Senate Bill 37 could clear the governor's desk this week. It would allow districts just two weeks to prepare for the return of students to classrooms and would override the Durham decision to keep all students learning remotely through the end of the academic year.
A recent survey of Durham parents showed a 50/50 split on whether people think it is time to bring students back inside school buildings.
Some teachers believe it is a rushed move that could potentially risk their lives. “Personally, I feel betrayed," said Dare Kumolo-Johnson.
He loves his job, teaching math at Southern High School, but he calls the bill to bring students, teachers and staff back reckless and insensitive.
“It really saddens me because I always said this before becoming a teacher, how it feels like people don’t care. Now to me this was confirmation of that with all sincerity," said Kumolo-Johnson.

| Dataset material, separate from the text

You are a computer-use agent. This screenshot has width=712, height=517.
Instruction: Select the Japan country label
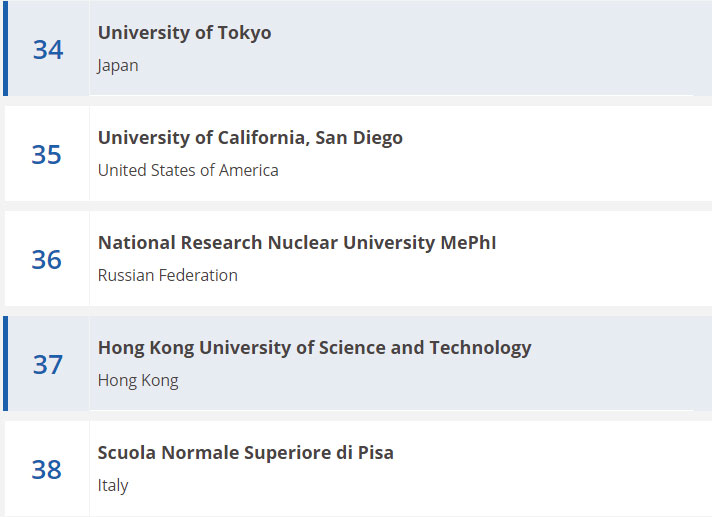pos(118,66)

“We’re just gonna have to wait and see and continue to advocate for our teachers to receive vaccines," said Chip Sudderth, Durham Public Schools spokesman.
DPS, which was among the few districts to vote for remote learning the remainder of the school year, is now surveying parents and making plans for what’s to come.
“The more families that affirmatively choose remote learning and feel like remote learning is working for their family, the easier it will be for us to accommodate the students who want in-person learning," said Sudderth.
Some parents believe they’ve waited long enough and say their children need in-person learning.
“We’re seeing a great set back in social interaction. Their desire to be in school and to learn. It’s causing short-term and, I think, long-term problems as well," said George Hining, who has kindergartner and a third-grader.
“I just think this is hard for the kids. It’s like they can’t separate home from school right now," added Emily Nash who has two third graders.
Kumolo-Johnson said while he understands all of the parents' perspectives, he believes the voices of educators were completely excluded from the equation.
“They’re making the teachers at this point, you guys are going to be the sacrificial lambs for the economy of our society. And that’s not fair. It’s absolutely ludicrous," he said.
Another big concern is that social distancing guidelines for elementary schools will not require six feet of distance.
The Durham school board will outline specific back-to-class plans at a meeting on Thursday night. A final House vote on the bill could force the hand of districts like Durham as soon as Wednesday.